Jun 13 2018

Hurricane Season 2018 Blows In

By Dave Williams for The Island Connection

The first named storm of the season is ahead of the June 1st start.

The easiest way to look into the future is to take a gander at the past. The last two hurricane seasons in the Lowcountry, have been impacted by at least a few tropical systems, the most notable of those being Matthew (2016) and Irma (2017).

Matthew was a direct landfall in the Lowcountry and the first hurricane to make landfall in South Carolina since Gaston in 2004, 12 years is a substantial hurricane drought. Hurricane Matthew had significant impacts in South Carolina, but had no direct loss of human life in the Lowcountry. I attribute this to the fact that evacuation orders were issued early, and residents heeded the warning.

Thank you, from me!

 I am often asked, “When should we evacuate?”

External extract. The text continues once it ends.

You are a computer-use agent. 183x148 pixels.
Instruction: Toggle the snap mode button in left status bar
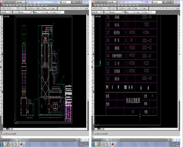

 I always respond, when my family leaves, yours should too. Heather, my wife and Coco my dog left for Matthew, and they returned safely.

The center of Irma passed over 200 miles to the southwest of Charleston, but the bite was felt all around town.

Even though it was a Gulf of Mexico landfall for Irma, it sent a swell up the east coast of Florida and due to the coast of South Carolina being shaped like a catcher’s mitt, Charleston Harbor caught a 4.87’ storm surge.

 I’m not a huge proponent of the preseason hurricane forecasts. They can create a false sense of hope, or conversely a bit of anxiety.

The last two seasons, regardless of the final numbers, were bad in the Lowcountry, because we felt the wrath of at least one tropical system each year. I always say, it only takes one.

The worst case scenario has not happened along the coast of South Carolina since 1989, and with the steady and rapid influx of population, a storm like Hugo could be even worse now.

That’s why the best strategy moving forward through hurricane season is to be prepared.

I would say first and foremost, if an evacuation order is issued, go. Also know where you might be headed and notify family or friends of your travel plans.

Do some simple pruning of trees, bushes and shrubs around your house; flying debris is a leading cause of damage to your property during a storm.

If you are going to stay, or it is a minor storm, major impacts can still be felt, especially if the power goes out. If you have a generator, that is great, but be sure to have fuel on hand to keep in running, gas stations may be out of power too. Have flashlights, fresh water, food and medication on hand for at least 3-5 days.

The Lowcountry is a very friendly and neighborly place to live, let’s keep it that way before, during and after a hurricane. Help others out if and when you can.

As far as this hurricane season, there has already been one named storm and more may be coming soon. You will want to look to the First Warning Weather Team to always keep you abreast of the latest information.